Bleuet en corymbe

Le bleuet cultivé ou bleuet en corymbe vaccinium corymbosum (highbush blueberry) tire son origine d’une variété de bleuets sauvages. Dans les années 1930-1940, des chercheurs américains (Elizabeth White, Frederick Coville, George Darrow) ont sélectionné les plants les plus vigoureux, puis par hybridation ont créé des variétés qui donnent des fruits plus gros, plus sucrés, plus résistants; depuis lors les recherches se poursuivent pour trouver des variétés mieux adaptées à nos climats. Le terme corymbe, du grec korumbos (bouquet), désigne la position que prennent les fleurs et qui donne des grappes de fruits lesquels, contrairement aux raisins, ne mûrissent pas tous en même temps. Le bleuet en corymbe est désormais cultivé à travers le monde (Australie, Nouvelle Zélande, Chili, Chine). Aux États-Unis,   les états du New Jersey et du Michigan particulièrement, sont responsables de 55% de la production mondiale. Ainsi on peut trouver, même en hiver, des bleuets frais sur les tablettes d’épicerie, mais pour supporter le transport ces fruits ont été cueillis avant d’atteindre leur pleine maturité de sorte que bien souvent leur goût est plutôt fade.

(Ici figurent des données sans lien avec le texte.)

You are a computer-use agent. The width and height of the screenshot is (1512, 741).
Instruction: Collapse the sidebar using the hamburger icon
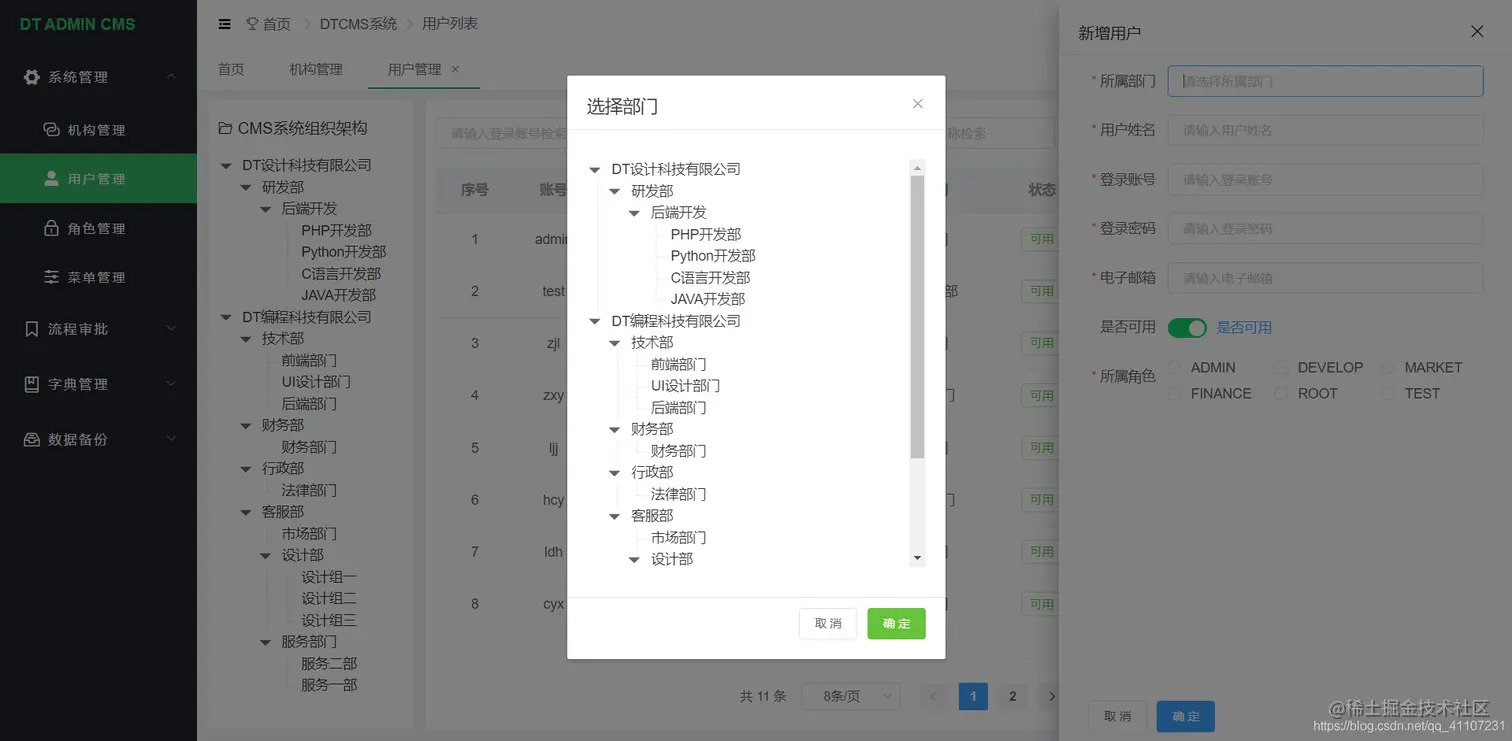tap(224, 23)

Au Canada, la Colombie Britannique est le principal producteur de bleuet en corymbe, on le cultive sur plus de 5000 hectares. Au Québec, quoique quelques producteurs du sud-ouest de la province le cultivent depuis au moins 40 ans, ce n’est que dernièrement que cette culture a pris son essor. À l’heure actuelle, on compterait 300 entreprises engagées dans la production de bleuets en corymbe dont une quarantaine dans la Vallée du Haut-St-Laurent. La culture du bleuet en corymbe nécessite des soins particuliers : le sol doit être acide, composé de matière organique et maintenu humide. Le plant n’acquiert sa maturité qu’après sept ans de croissance et pourrait vivre au-delà de trente ans. Le bleuetier peut atteindre de un à deux mètres de hauteur et les fruits sont cueillis de la mi-juillet à la fin août. Ici au Québec, les froids extrêmes de l’hiver (-30°C) sont le principal ennemi du bleuet en corymbe, les bourgeons qui se forment à l’automne sont « brûlés » à de telles températures.